Treasury financial secretary Mark Hoban says he has tried and failed to find a way of improving the Financial Services Compensation Scheme’s funding model.
Advisers paid £93m out of a total £326m interim industry FSCS levy in January 2011, mainly to cover the cost of claims relating to Keydata. The FSCS announced last week that investment intermediaries will have to fund a £60m interim levy, taking total compensation costs for the 2011/12 year to £82m.
Speaking last week at a meeting of the public bill committee, which is currently scrutinising the Financial Services Bill in Parliament, Hoban said the scheme is designed to limit the liabilities industry sectors face as a result of claims.
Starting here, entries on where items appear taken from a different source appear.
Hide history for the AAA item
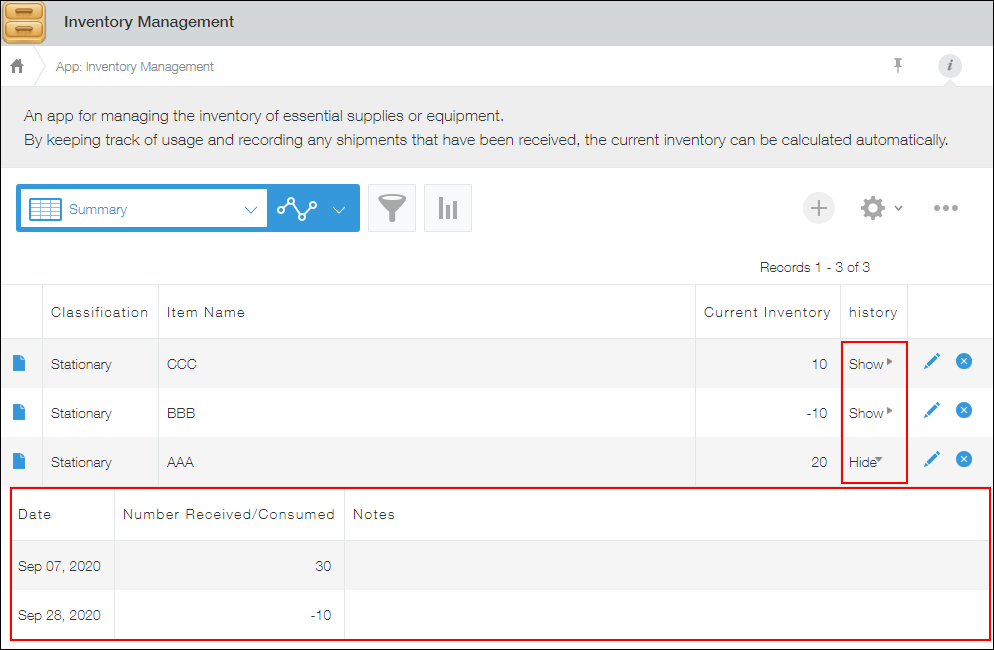The width and height of the screenshot is (994, 650). pyautogui.click(x=863, y=461)
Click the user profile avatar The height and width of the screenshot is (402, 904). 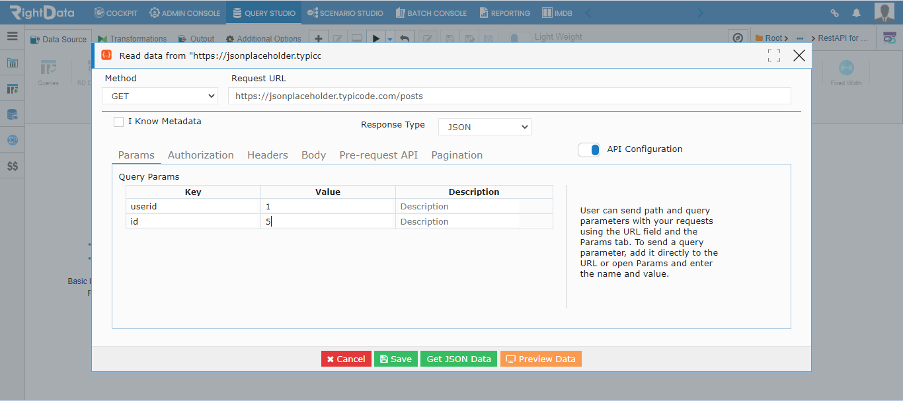point(884,12)
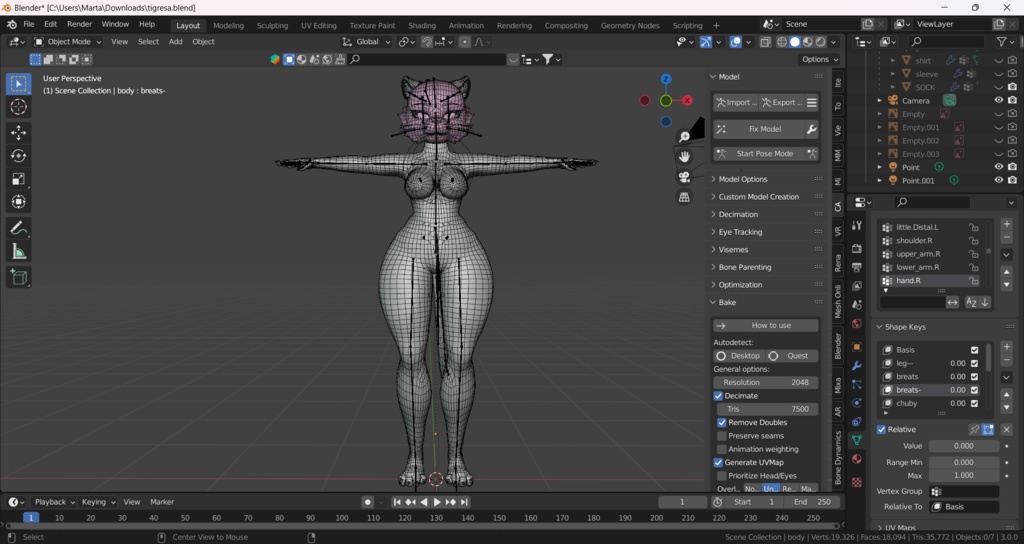Enable the Preserve seams option
The image size is (1024, 544).
tap(722, 436)
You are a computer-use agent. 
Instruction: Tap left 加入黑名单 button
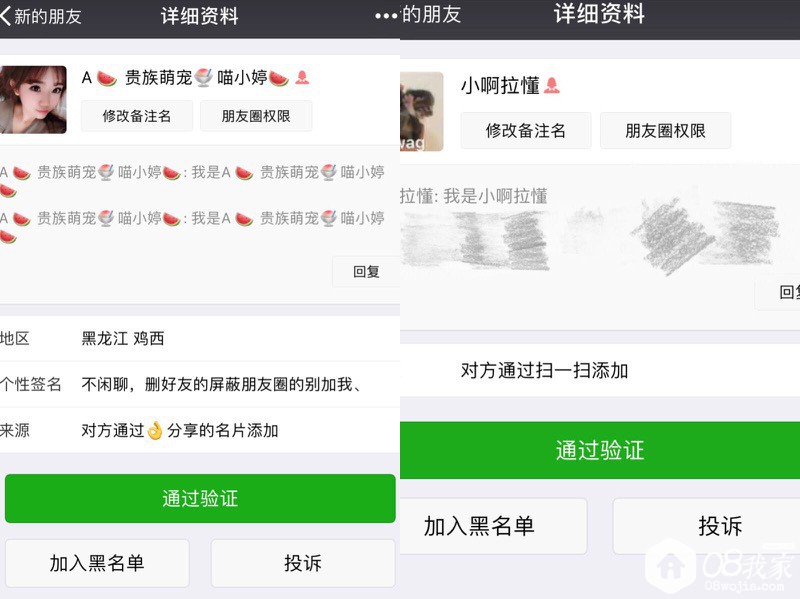coord(97,563)
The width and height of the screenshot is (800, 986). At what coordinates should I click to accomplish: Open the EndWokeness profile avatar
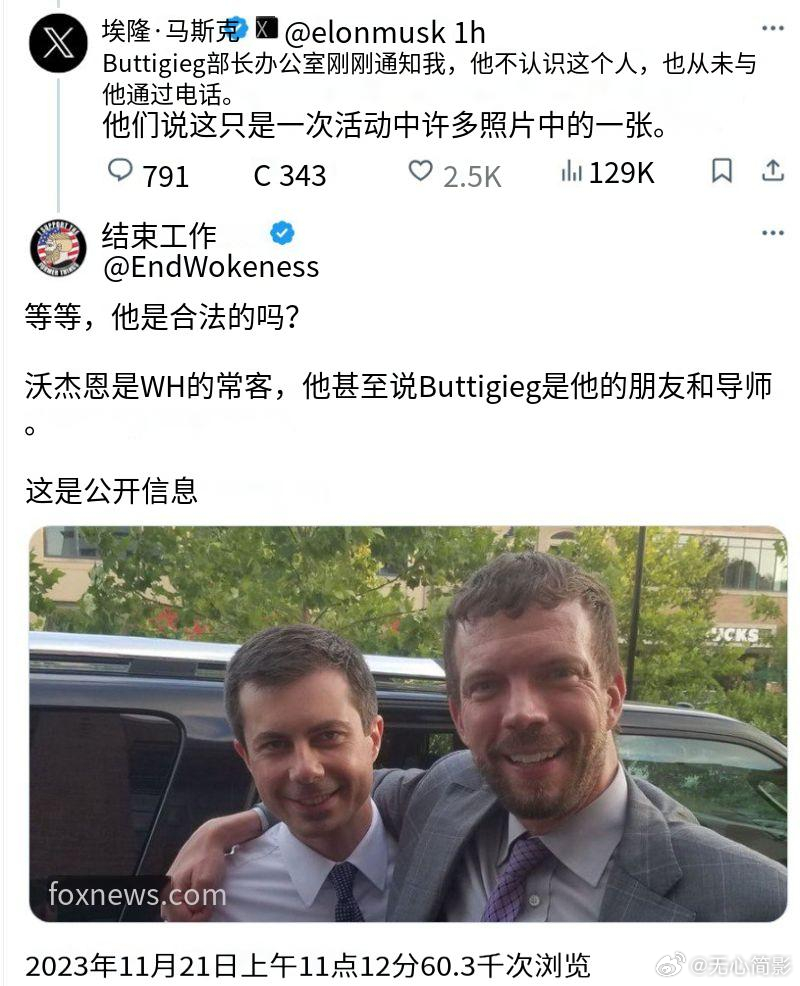tap(58, 248)
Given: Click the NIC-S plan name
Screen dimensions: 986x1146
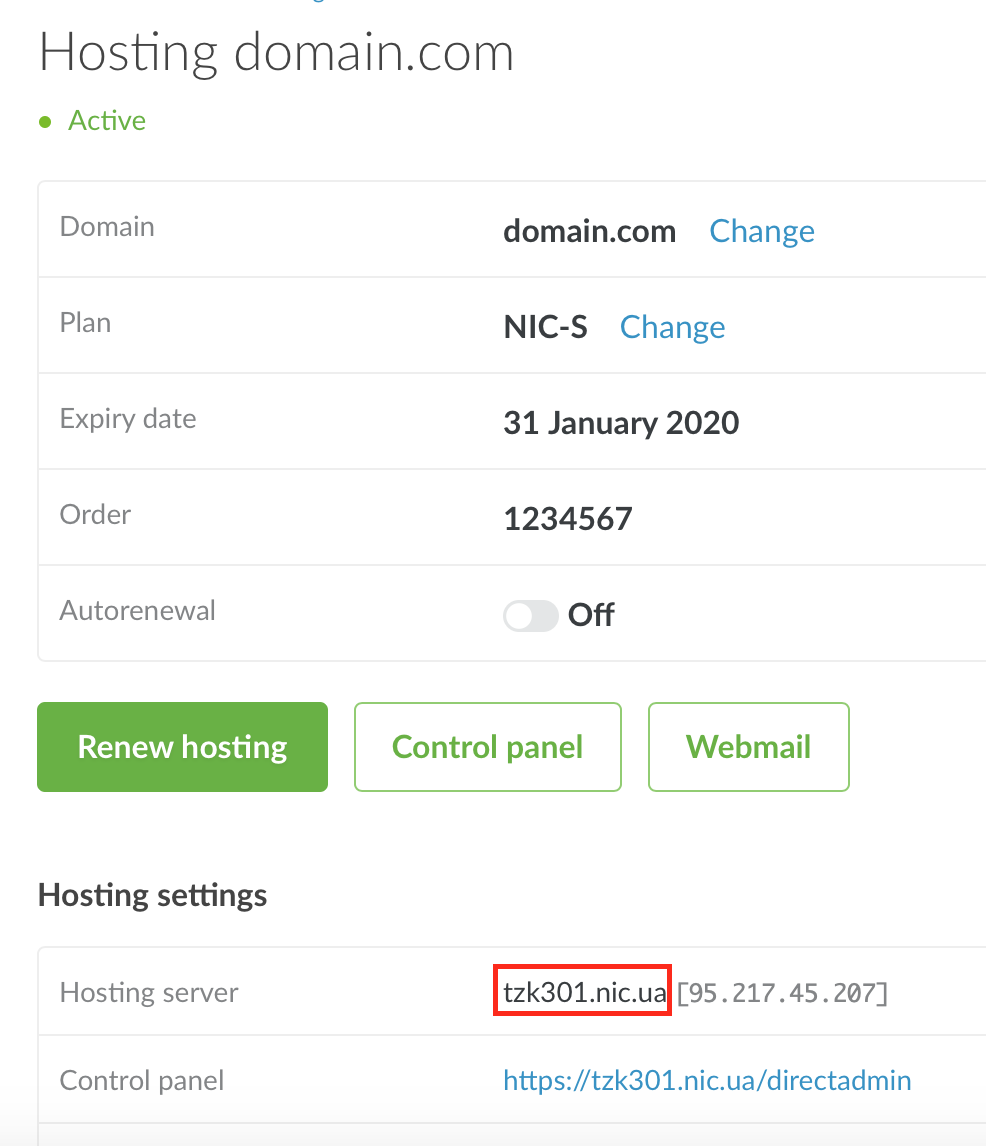Looking at the screenshot, I should pos(545,327).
He said the FSA is reviewing the FSCS’s funding model.
He said: “I have thought about it and failed, the FSA is struggling with it, as are industry groups because they recognise that the burden has to be shared.
“It is right that the FSA is doing that but the problem with all reviews is there is a cost of failure that needs to be apportioned across the industry, there will never be an entirely satisfactory outcome, because someone will always have to pick up the cost of failure.”
Hoban was responding to questions from Labour Shadow Treasury financial sec- retary Chris Leslie, who said that FSCS levies can account for as much as 10 per cent of an IFA’s annual turnover.
He said: “The levy is obviously not a tax on their work but it is a cost, a burden to some extent, that they have to factor into their running costs.”
Leslie asked Hoban to commit to improving the transparency on how compensation scheme levies are calculated.
Hoban said: “The challenge has been that it is difficult to predict the calls on the scheme because they depend on how many firms go bust and what liabilities a firm has.”
Investor Profile director Jaskarn Pawar says: “I doubt that Hoban wants to get into micro-managing every part of the financial services sector and, given the technicalities involved in this, I think the FSA should figure it out.”